=== STORED DATA ===
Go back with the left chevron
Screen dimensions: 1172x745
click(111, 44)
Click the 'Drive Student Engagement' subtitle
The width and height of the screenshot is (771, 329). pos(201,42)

* * *

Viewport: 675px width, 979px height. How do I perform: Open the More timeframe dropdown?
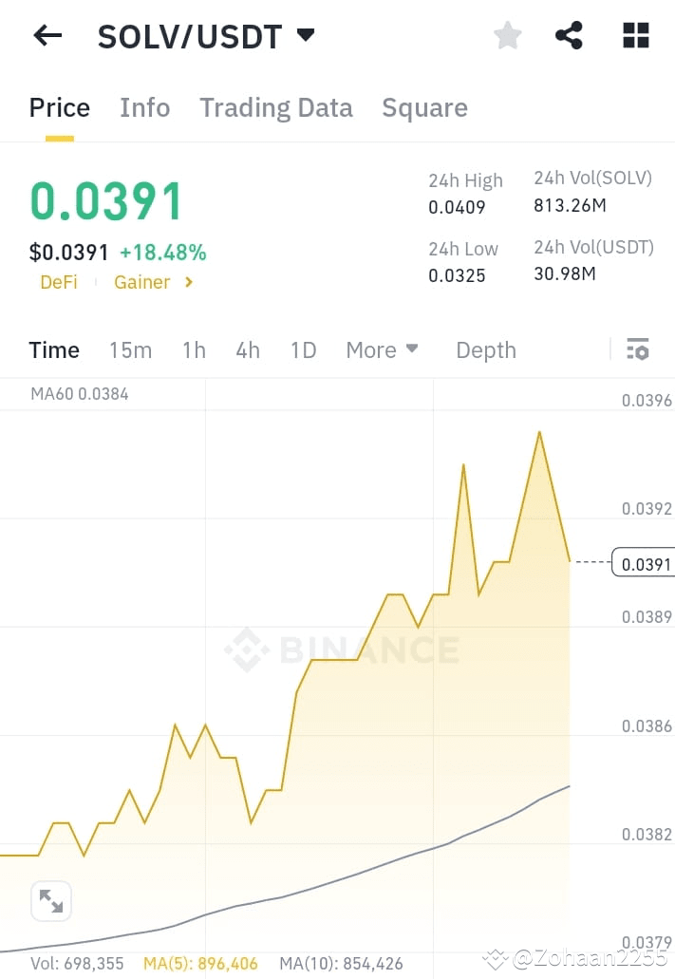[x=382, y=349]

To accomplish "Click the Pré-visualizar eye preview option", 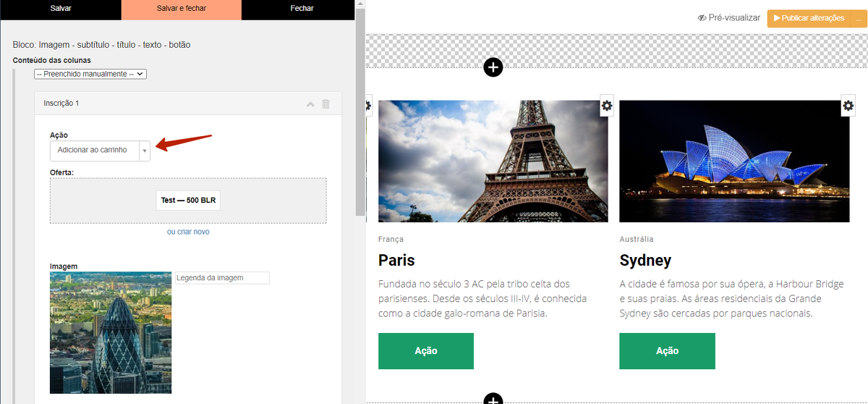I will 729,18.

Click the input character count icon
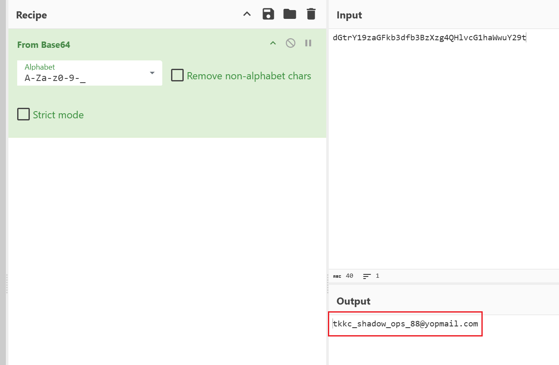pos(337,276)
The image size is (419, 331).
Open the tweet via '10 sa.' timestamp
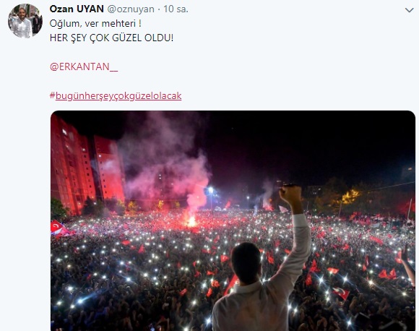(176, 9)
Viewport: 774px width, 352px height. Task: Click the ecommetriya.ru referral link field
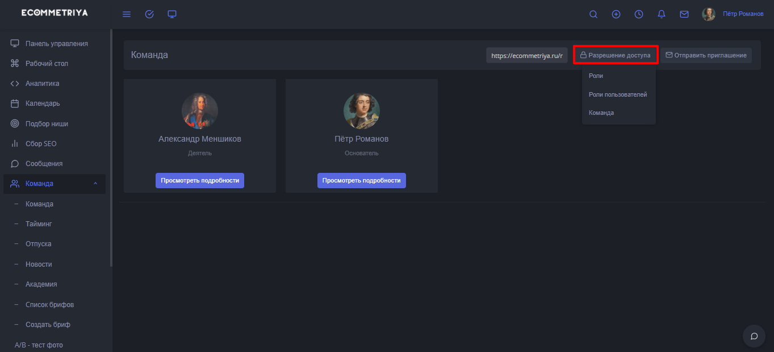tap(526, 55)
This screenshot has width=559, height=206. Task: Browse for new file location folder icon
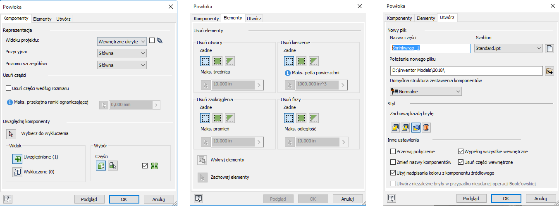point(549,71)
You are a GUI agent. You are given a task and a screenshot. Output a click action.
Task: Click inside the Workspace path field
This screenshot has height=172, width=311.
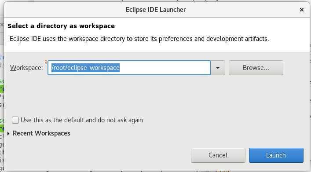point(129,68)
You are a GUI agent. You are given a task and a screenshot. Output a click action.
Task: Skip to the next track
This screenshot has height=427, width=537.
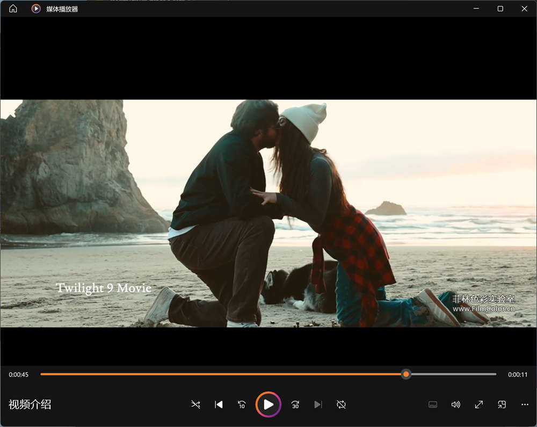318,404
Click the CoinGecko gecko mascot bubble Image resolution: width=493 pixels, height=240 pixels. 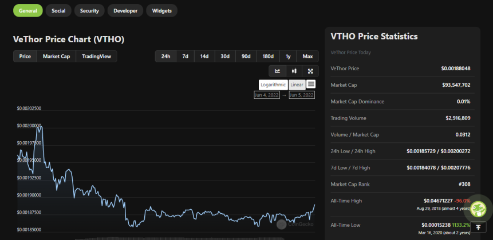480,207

=== YOUR INSTRUCTIONS ===
Copy the data above word for word, starting at the line that contains "Go back with the left chevron" and ending at the line that contains "The width and", both lines included.

=== SOLUTION TO THIS PROBLEM ===
Go back with the left chevron
Screen dimensions: 1172x745
click(111, 44)
Click the 'Drive Student Engagement' subtitle
The width and height of the screenshot is (771, 329). pos(201,42)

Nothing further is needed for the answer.